La mirada de Ruiz, tensada por el asombro y el estupor de un recién llegado, por los sentimientos encontrados que genera el entorno y los deberes de su misión, conduce al espectador en la entrada a ese viaje cotidiano, preñado de voces y movimientos intermitentes, sostenido en un equilibrio precario y evanescente que se renueva día a día. Chris (Alexis Manetti), el líder alfa de la brigada, conocido por el apodo "Cerdo Rosa" que él mismo celebra, es quien lleva la voz cantante, quien ejerce su poder en los límites del abuso, quien negocia con los jefes locales, quien introduce al novato en las crudas mieles de un realismo desgarrado. Gwada (Djebril Zonga) es su carismático escudero, criado del otro lado de la ley como inmigrante africano y hoy parte de esa fuerza policial que vigila y oprime, que concita las mismas traiciones que "los miserables" de Victor Hugo habían palpitado.
Ese péndulo entre el pasado de un Francia decimonónica, consumida en los fuegos de revoluciones y restauraciones, crisol de razas y orígenes, se actualiza con el febril pulso que Ladj Ly le imprime a su película, circulando con ojos alertas en un mundo que conoce de primera mano, que retrata en sus duras conflictividades sin concesión alguna, y que resulta un fresco provocador de la Europa contemporánea.
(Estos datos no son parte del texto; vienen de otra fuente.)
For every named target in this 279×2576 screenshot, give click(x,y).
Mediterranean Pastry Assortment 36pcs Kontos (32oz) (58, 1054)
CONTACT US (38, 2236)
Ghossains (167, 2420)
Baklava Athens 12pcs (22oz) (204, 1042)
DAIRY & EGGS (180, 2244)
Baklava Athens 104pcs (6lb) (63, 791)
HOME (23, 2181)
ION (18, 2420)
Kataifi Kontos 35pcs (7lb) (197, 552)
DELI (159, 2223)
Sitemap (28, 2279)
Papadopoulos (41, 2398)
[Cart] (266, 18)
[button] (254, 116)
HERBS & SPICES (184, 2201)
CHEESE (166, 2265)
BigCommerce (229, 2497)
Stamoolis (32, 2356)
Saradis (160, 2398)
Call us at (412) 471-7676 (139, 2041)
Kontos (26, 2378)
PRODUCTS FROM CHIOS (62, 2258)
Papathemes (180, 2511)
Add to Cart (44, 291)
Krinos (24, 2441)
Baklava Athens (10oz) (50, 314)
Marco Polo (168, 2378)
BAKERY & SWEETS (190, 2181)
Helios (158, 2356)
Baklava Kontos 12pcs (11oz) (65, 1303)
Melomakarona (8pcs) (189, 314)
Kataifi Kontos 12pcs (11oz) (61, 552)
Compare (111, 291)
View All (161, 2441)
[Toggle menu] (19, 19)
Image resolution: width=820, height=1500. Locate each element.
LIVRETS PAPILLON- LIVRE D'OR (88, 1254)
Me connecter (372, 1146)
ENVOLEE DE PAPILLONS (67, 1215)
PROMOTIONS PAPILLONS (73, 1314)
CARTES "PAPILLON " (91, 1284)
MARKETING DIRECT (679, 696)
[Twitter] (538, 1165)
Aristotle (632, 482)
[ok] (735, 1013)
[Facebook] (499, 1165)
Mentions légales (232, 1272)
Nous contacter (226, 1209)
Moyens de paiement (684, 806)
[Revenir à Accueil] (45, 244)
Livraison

Los niños que habitan esa trágica banlieue (suburbio) son los personajes a los que Ly les dedica sus miradas más atentas, nacidas de su propia experiencia como habitante de ese entorno, tensado en fuerzas contradictorias que combinan la ley y la religión, que incluyen diversos colectivos como los gitanos y los musulmanes, que implican la orfandad permanente, el miedo social y la insistente desigualdad.
Aún contagiada de algunos de los vicios de las películas coyunturales, tentadas de subrayar algunas ideas y diseñar sus codas con algo de esperada moraleja, lo interesante de Los miserables está en su ineludible presencia en el panorama cinematográfico contemporáneo. Sus escenas inaugurales demuestran que hay allí un conflicto latente, que aún sin resoluciones o explicaciones tranquilizadoras necesita ser visto. Los rostros de los jóvenes que celebran el triunfo futbolístico, que toman esas calles como proas de su festejo, son fragmentos de un colectivo nacional que los embandera e integra, para luego devolverlos más allá de los límites de su exclusión. Pensar ese mundo bajo las coordenadas que Victor Hugo iluminó hace más de ciento cincuenta años es el gesto que enraíza esta nueva Los miserables con esa contemporaneidad que llega a las pantallas con la fuerza de su urgente representación.